** Begin TASK DATA **
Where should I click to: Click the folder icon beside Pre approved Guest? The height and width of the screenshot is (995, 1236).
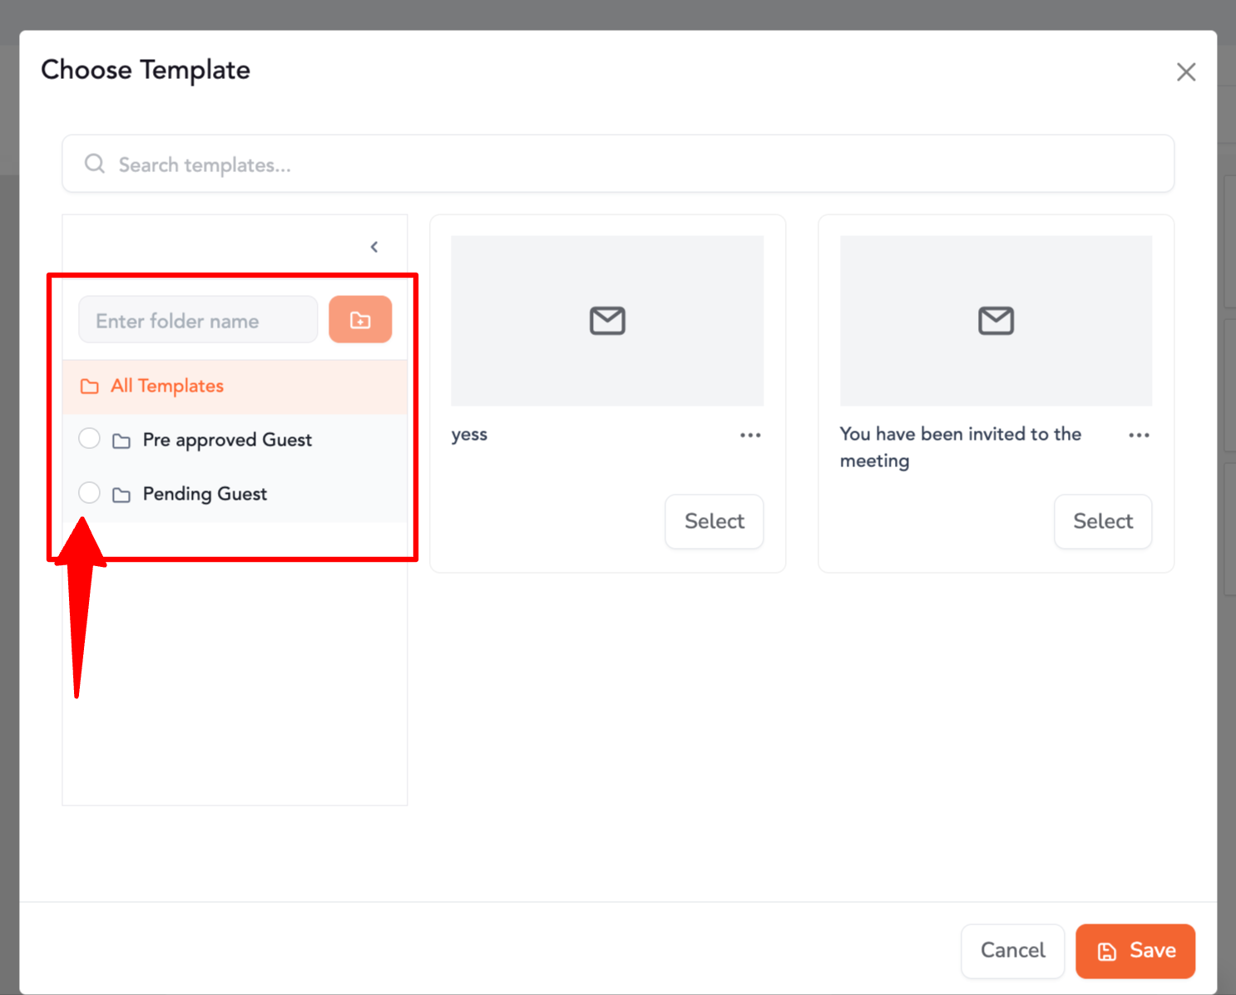click(121, 441)
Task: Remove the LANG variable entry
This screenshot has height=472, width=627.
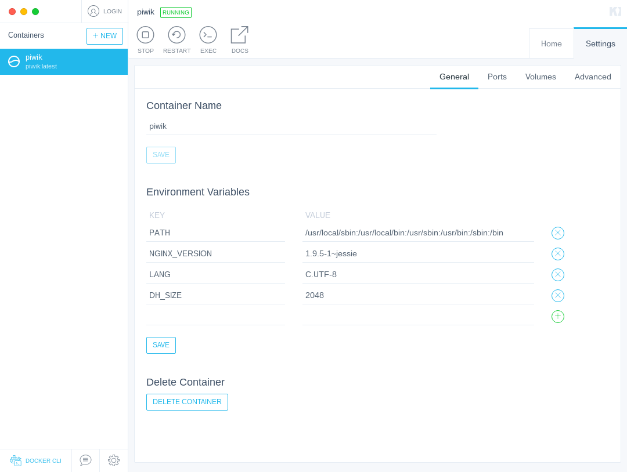Action: [557, 274]
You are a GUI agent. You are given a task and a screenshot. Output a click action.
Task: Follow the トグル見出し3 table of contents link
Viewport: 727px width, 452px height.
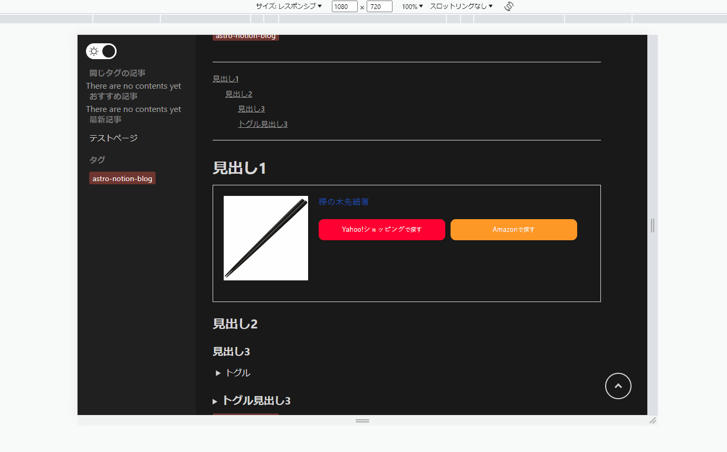click(x=263, y=124)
** End TASK DATA **
__TASK GOAL__. Render the lines of the records from the line with "Task: Remove the LANG variable entry" up to and including the line with "Action: [557, 274]" as a numbered list, leaving out blank lines. Leave the pictures out of your answer.

__ANSWER TO THIS EXERCISE__.
1. Task: Remove the LANG variable entry
2. This screenshot has height=472, width=627.
3. Action: [557, 274]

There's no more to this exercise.